Let’s take an example of just one infectious disease, measles. According to the CDC, one hospitalization for a serious measles complication costs more than US$142 thousand. Typical cost breakdown of hospital billing indicates that pharmaceuticals and other consumables (syringes, IV’s, saline, etc.) are around 35-40% of the total cost to the patient. Now, a hospital marks up the costs to the patient, so let’s just go with 20% revenue from one measles case flows to Big Pharma, or around US$28,000.
Let’s assume that Big Pharma ended production of all vaccines today, because the evil Big Pharma execs wanted rapidly increase their profits. According to the CDC (pdf), there are about 4 million births in the USA every year. Starting today, those 4 million children annually will not be vaccinated, and the vaccine deniers will be dancing in the streets.
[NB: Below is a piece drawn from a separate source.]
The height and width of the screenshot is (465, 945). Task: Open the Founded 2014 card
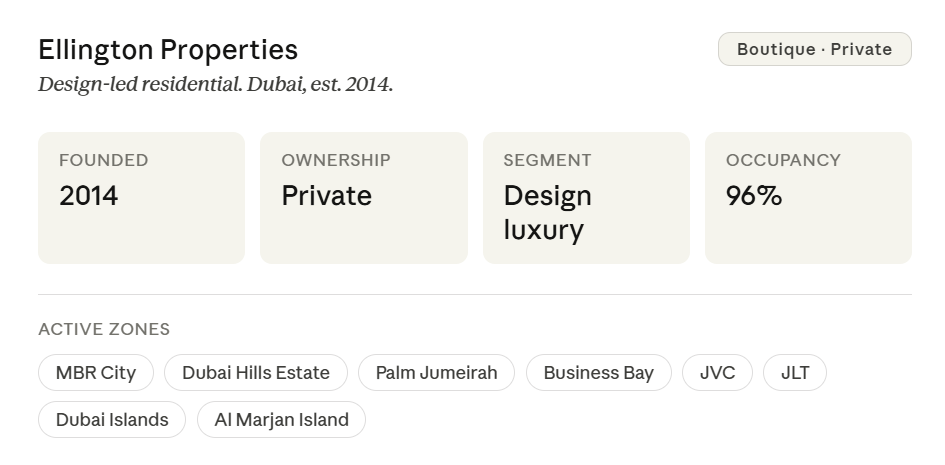[142, 198]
Let’s say in 2016, there’s an outbreak of measles that hits the 12 million US kids who are not vaccinated. Again, according to the CDC, about 30% end up being hospitalized, so of the 12 million or so kids who catch the measles (it’s very contagious, so I’m just going to assume that everyone catches it, which is not far from what would really happen), about 3,600,000 would end up being seriously hospitalized. That would mean one outbreak of one disease in one country would end up giving about 100 billion dollars to Big Pharma. Let’s say that only 10% need serious hospitalization. That’s still over 30 billion dollars.
Again, one disease. In one country. Multiply these numbers out over all countries and all diseases, and those Big Pharma execs would be rolling gold bars into their corporate headquarters. So, if Big Pharma were only interested in making money in the most unethical way possible, they’d be funding the anti-vaccine movement. So, all of you people at Age of Autism, how much money ARE you getting from Big Pharma to create the illusion that vaccines are dangerous. Because, now I have uncovered the real goal of Big Pharma–get rid of vaccines. Best conspiracy theory ever.
But the truth is that pharmaceutical companies manufacture vaccines because they are able to make a decent profit, the goal of any corporation, and the goal of every human who needs to survive. They are not trying to harm humanity, because if they were truly ruthlessly profit motivated, they’d crush vaccines and wait for huge epidemics to strike the planet. Maybe they still have the specs to manufacture iron lungs for polio victims.
Is Big Pharma perfect? Hell no, and I’ve said it before.
But vaccines save lives. And Big Pharma makes sure that happens.
- Dayan GH, Ortega-Sánchez IR, LeBaron CW, Quinlisk MP; Iowa Measles Response Team. The cost of containing one case of measles: the economic impact on the public health infrastructure–Iowa, 2004. Pediatrics. 2005 Jul;116(1):e1-4. PubMed PMID: 15995008.